DSC thermograms of AA, AC and ANC composites solution-treated at 500 °C. The observed peaks correspond to: A—GP zone formation, B—GP zone dissolution, C—θ′ phase formation, D—θ′ phase dissolution, E—θ phase formation, F—θ phase dissolution, and G—incipient melting
In the case of sample AC, GP zone formation and dissolution events fall in similar regions as that of AA sample. However, AC samples show a shift of both exothermic and endothermic peaks (regions C and D) towards the left indicating precipitation and dissolution of θ′ phase at lower temperatures when compared to AA sample. This is due to the generation of additional dislocations arising from the difference in thermal coefficient of expansion between Al alloy matrix and CNT [34], which provide more nucleation sites [35,36,37]. The complete dissolution of θ phase in sample AC has occurred slightly at higher temperature (505 °C) compared to AA. This shifting of thermal event from 490 °C in AA sample to 505 °C in AC may be attributed to the formation of Al4C3 phase [38].
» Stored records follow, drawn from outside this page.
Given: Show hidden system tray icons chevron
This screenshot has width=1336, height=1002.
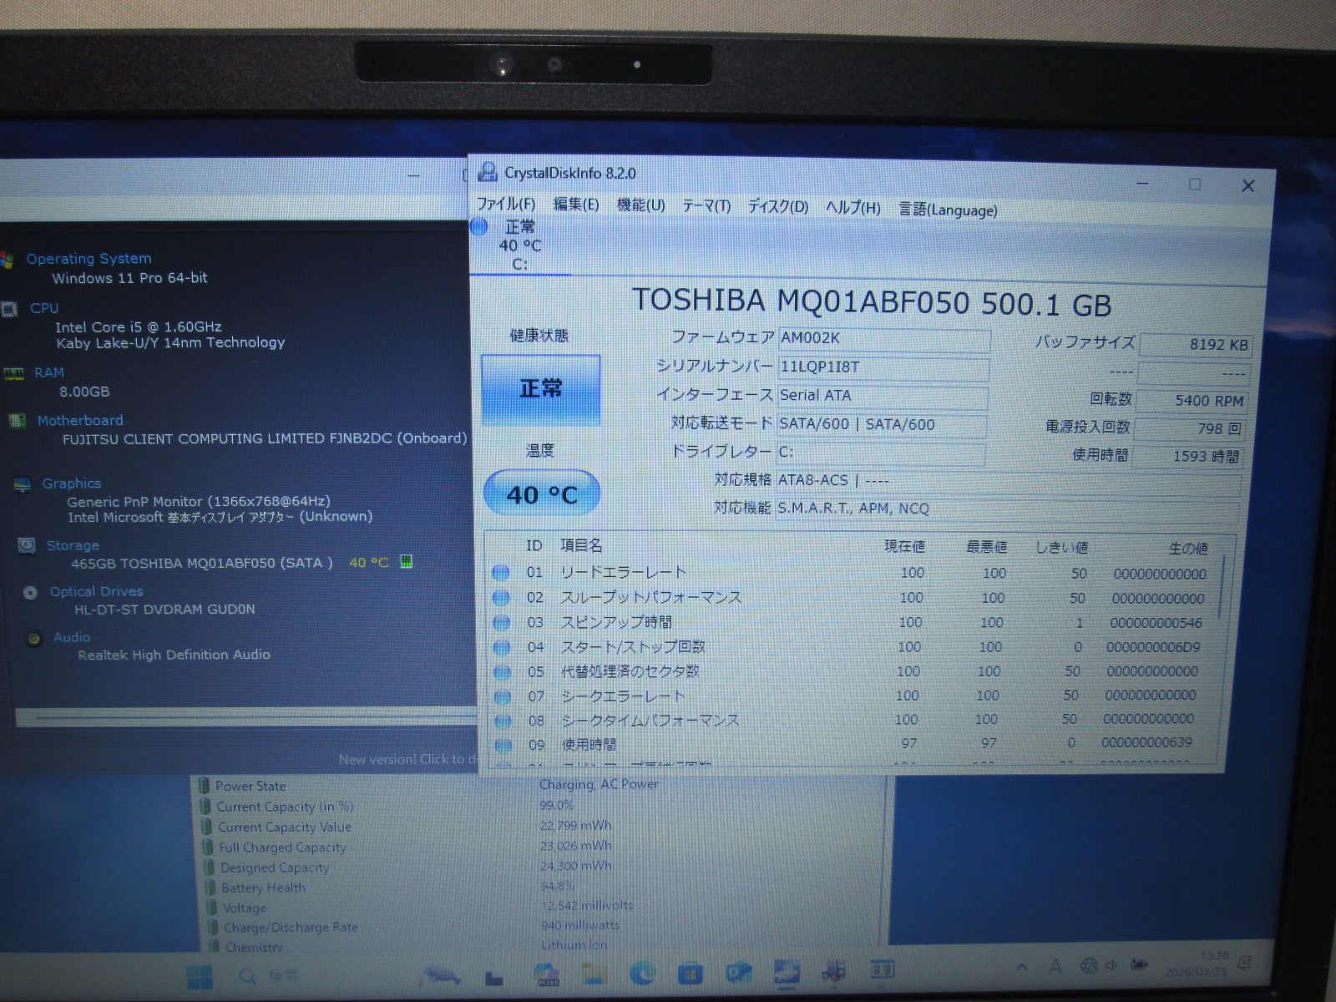Looking at the screenshot, I should click(1022, 967).
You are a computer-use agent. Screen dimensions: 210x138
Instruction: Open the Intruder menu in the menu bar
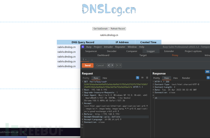[108, 47]
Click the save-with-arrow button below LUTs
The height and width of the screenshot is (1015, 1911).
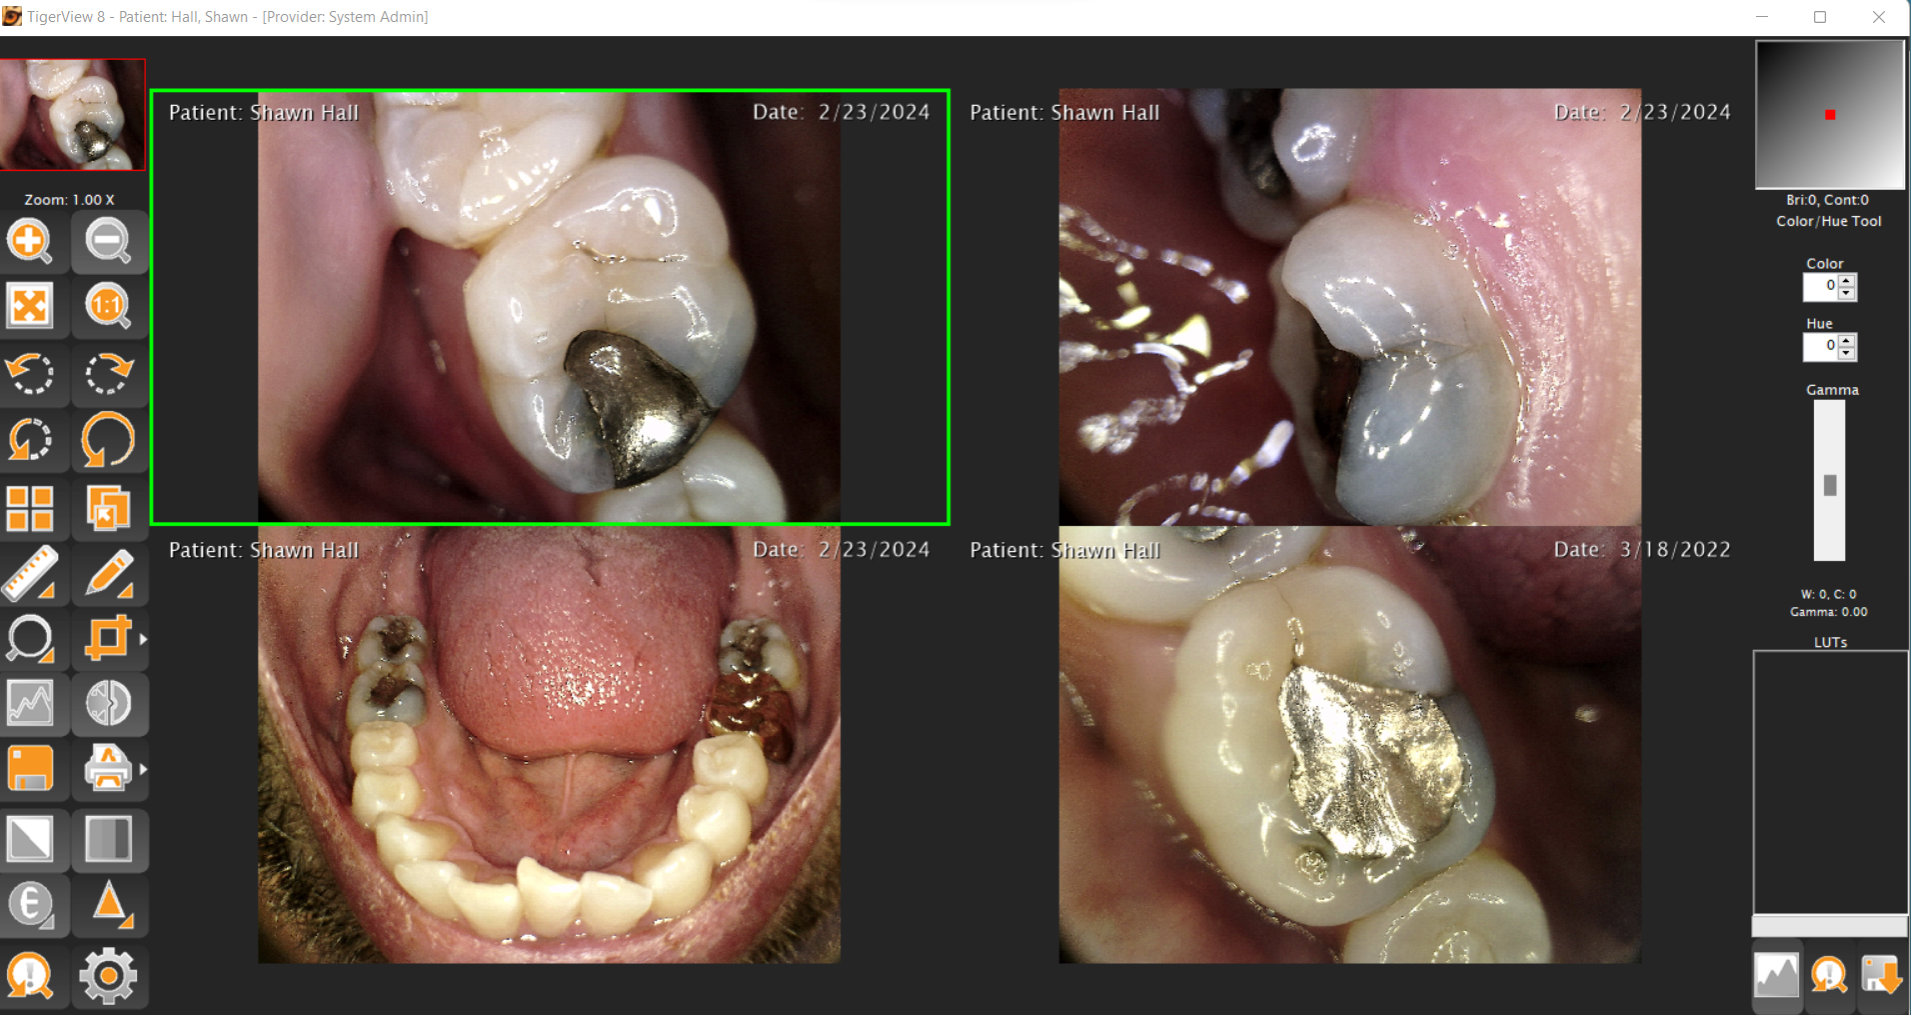pyautogui.click(x=1881, y=975)
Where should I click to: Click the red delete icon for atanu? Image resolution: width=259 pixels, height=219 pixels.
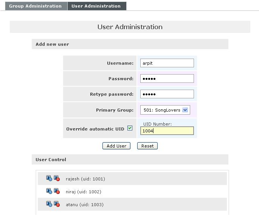(57, 204)
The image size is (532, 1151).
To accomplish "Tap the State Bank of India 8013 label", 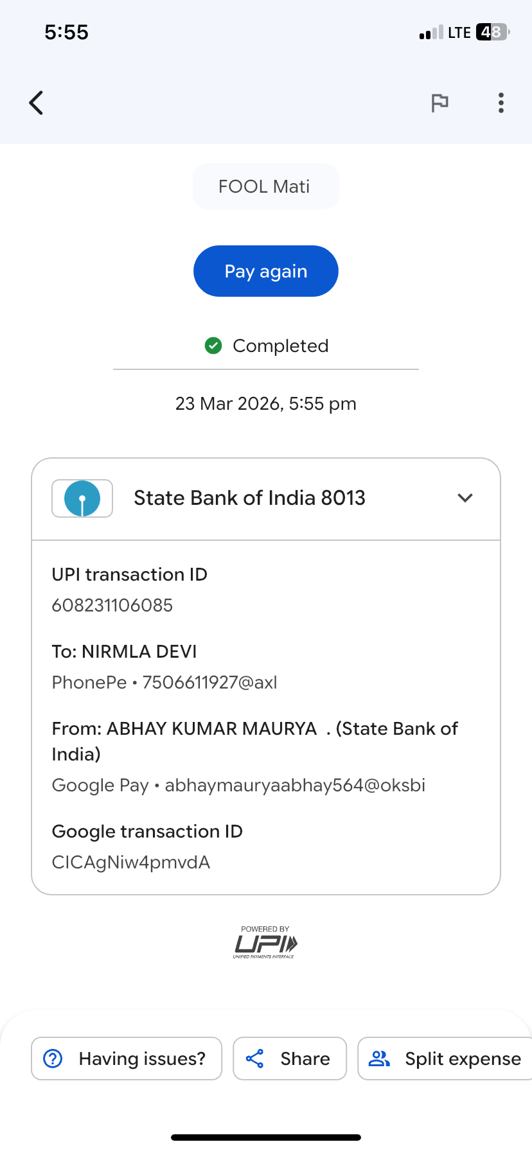I will pos(249,498).
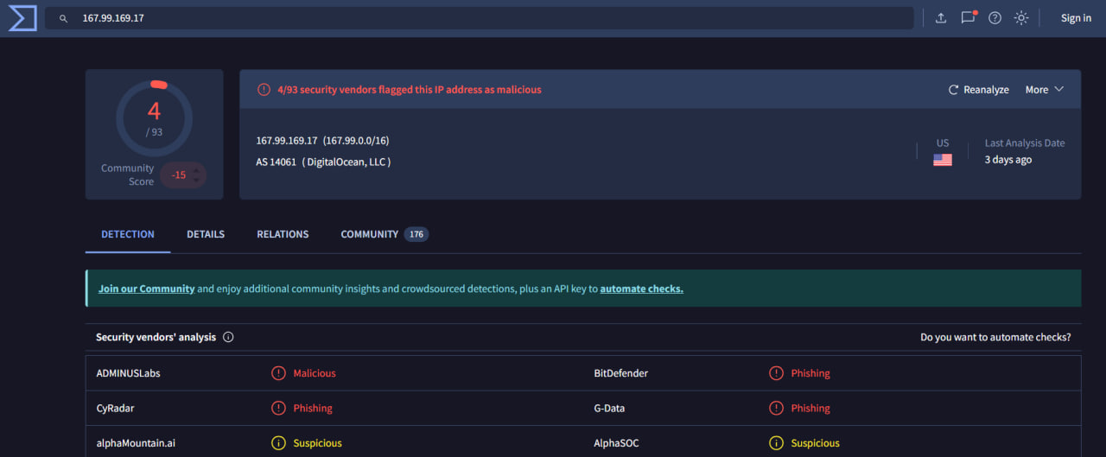
Task: Vote down on the community score
Action: pos(196,180)
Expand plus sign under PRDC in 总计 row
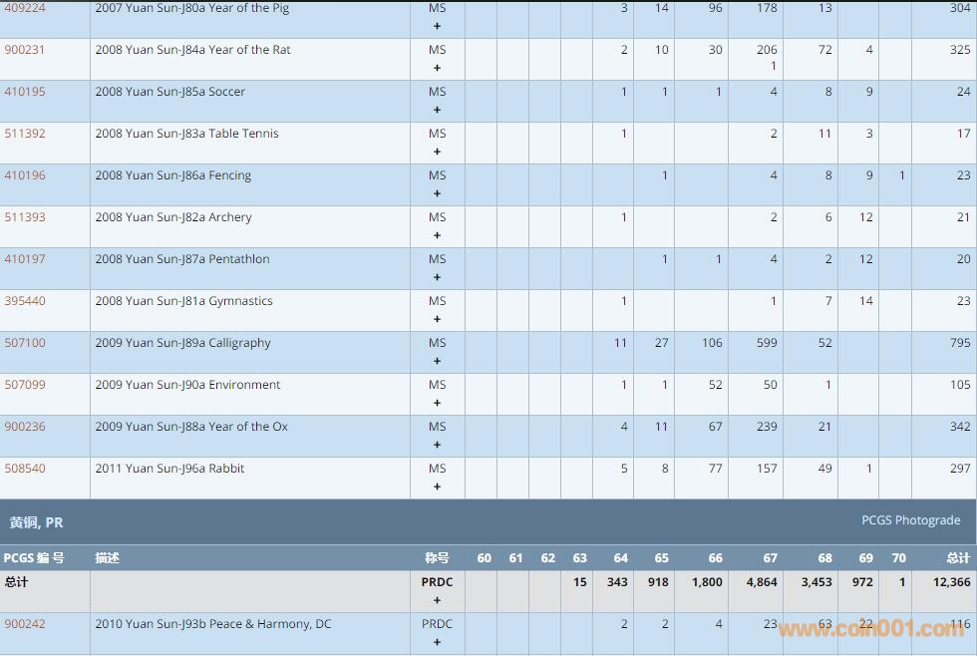This screenshot has height=656, width=977. [x=437, y=601]
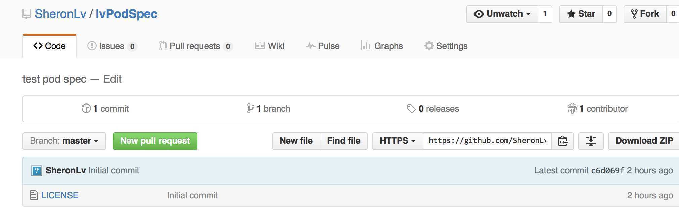Screen dimensions: 679x207
Task: Open the HTTPS protocol dropdown
Action: click(x=398, y=141)
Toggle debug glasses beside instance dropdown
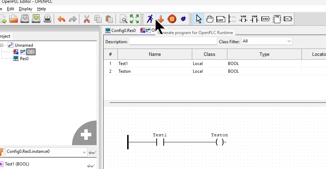Viewport: 326px width, 169px height. [92, 152]
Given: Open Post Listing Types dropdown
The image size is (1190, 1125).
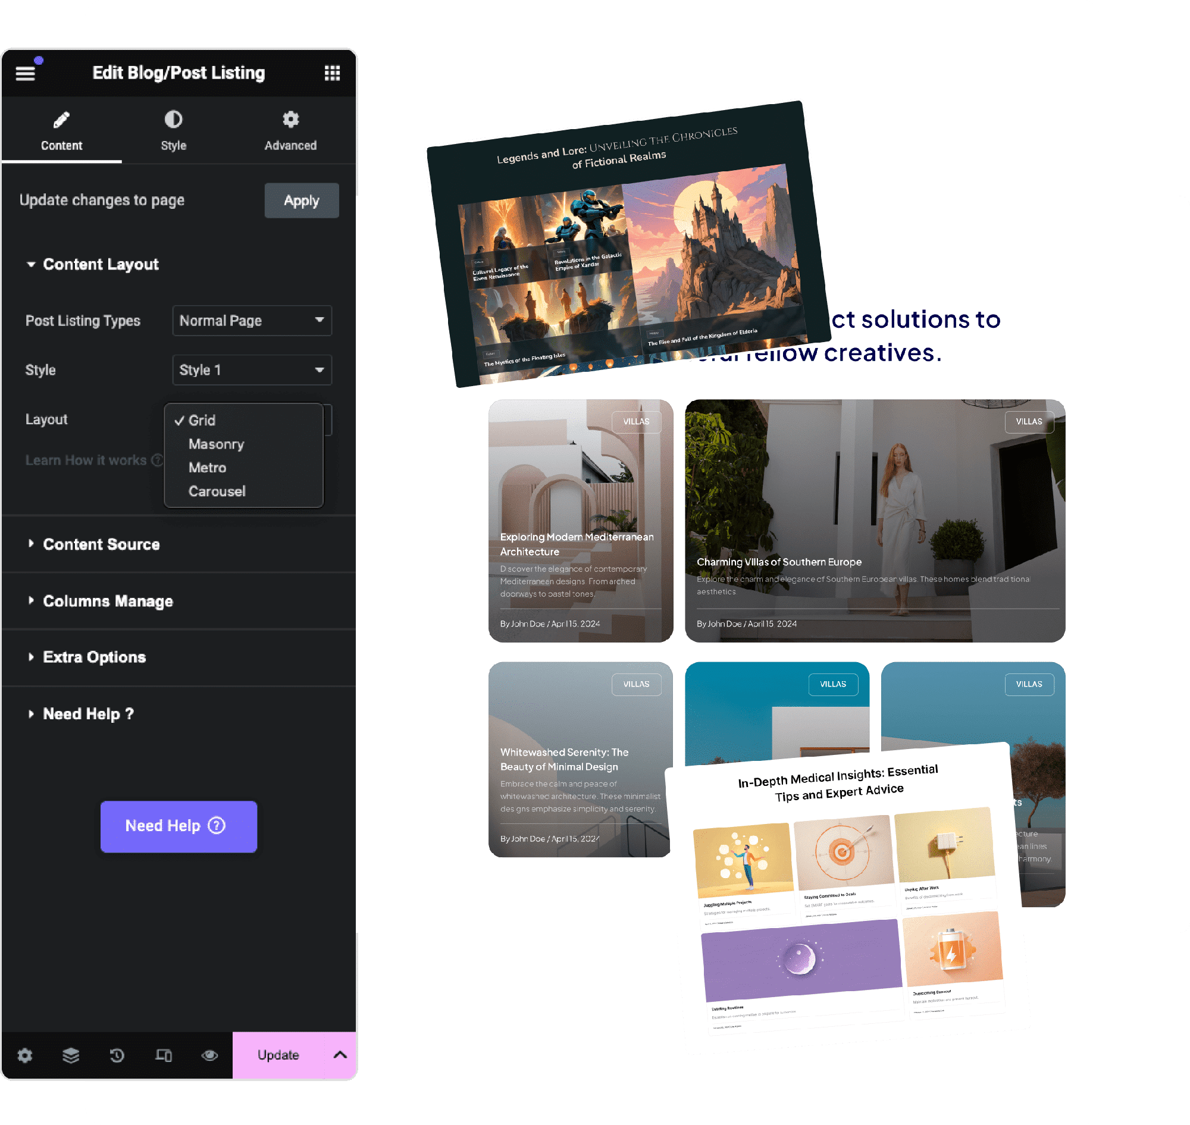Looking at the screenshot, I should [x=251, y=320].
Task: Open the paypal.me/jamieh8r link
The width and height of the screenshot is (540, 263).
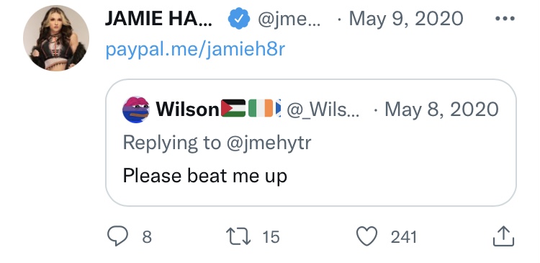Action: [x=195, y=50]
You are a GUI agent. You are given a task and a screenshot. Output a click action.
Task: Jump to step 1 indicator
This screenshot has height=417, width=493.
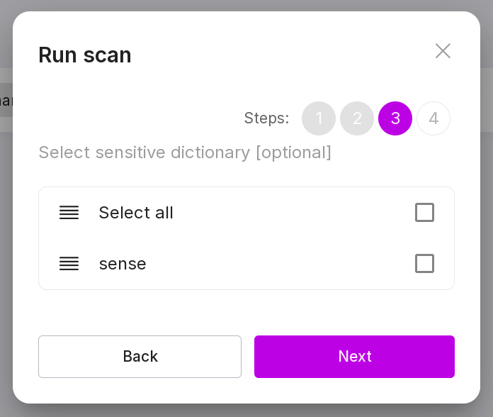319,118
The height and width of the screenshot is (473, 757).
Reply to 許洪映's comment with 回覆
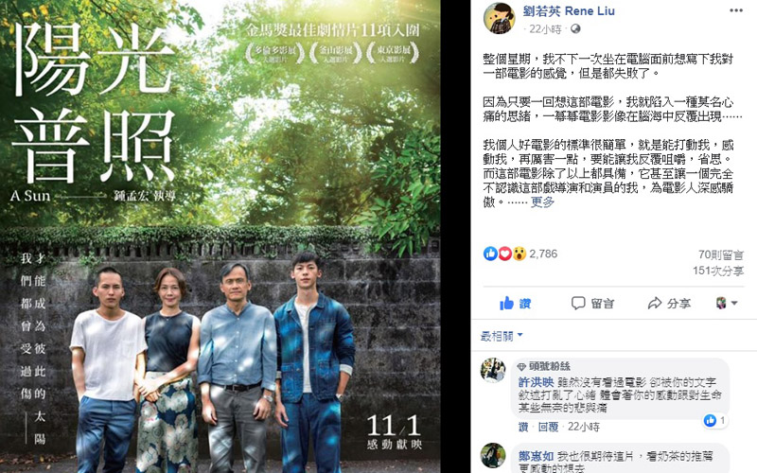coord(549,427)
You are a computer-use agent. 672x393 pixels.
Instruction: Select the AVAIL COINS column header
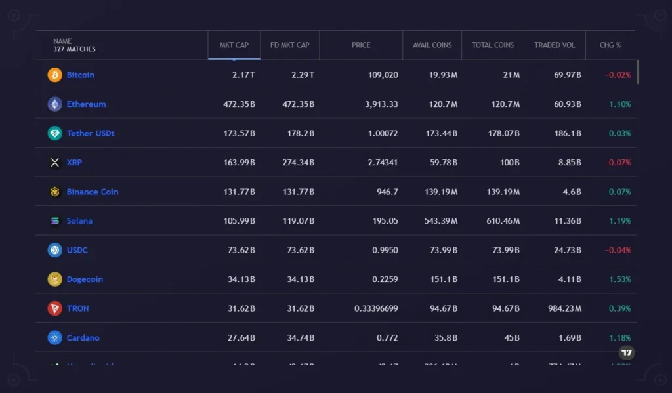(432, 45)
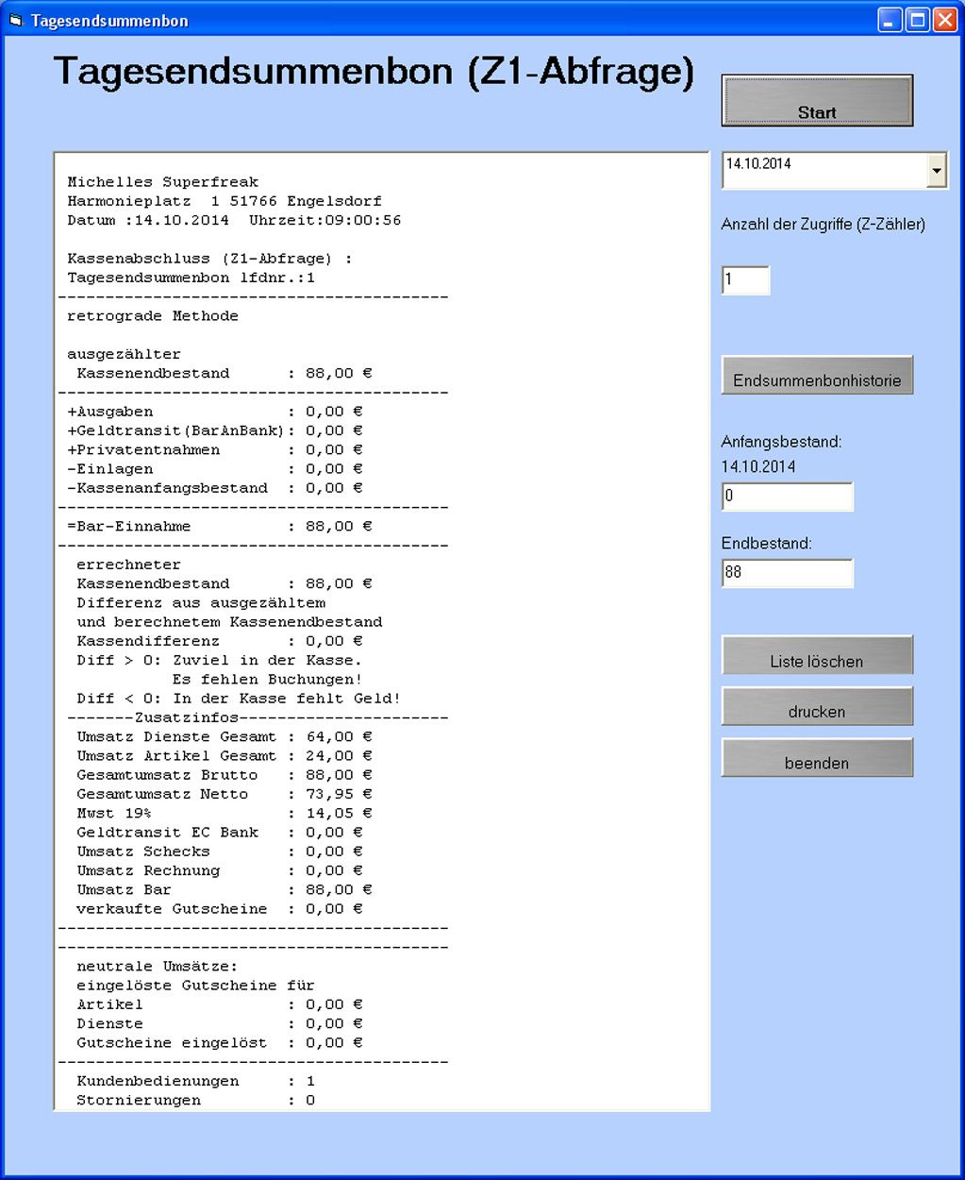
Task: Click the Umsatz Dienste Gesamt line
Action: click(225, 736)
In contrast to AA and AC samples, a distinct exothermic peak (H) is observed at 420 °C in ANC samples due to the formation of an intermetallic Al7Cu4Ni phase, which is confirmed by XRD (Sect. 3.2). In order to have a clear idea about the chemistry of phase formation and its dissolution, a series of further confirmatory tests have been carried out using SEM and XRD for all the samples under as-extruded as well as solution-treated conditions.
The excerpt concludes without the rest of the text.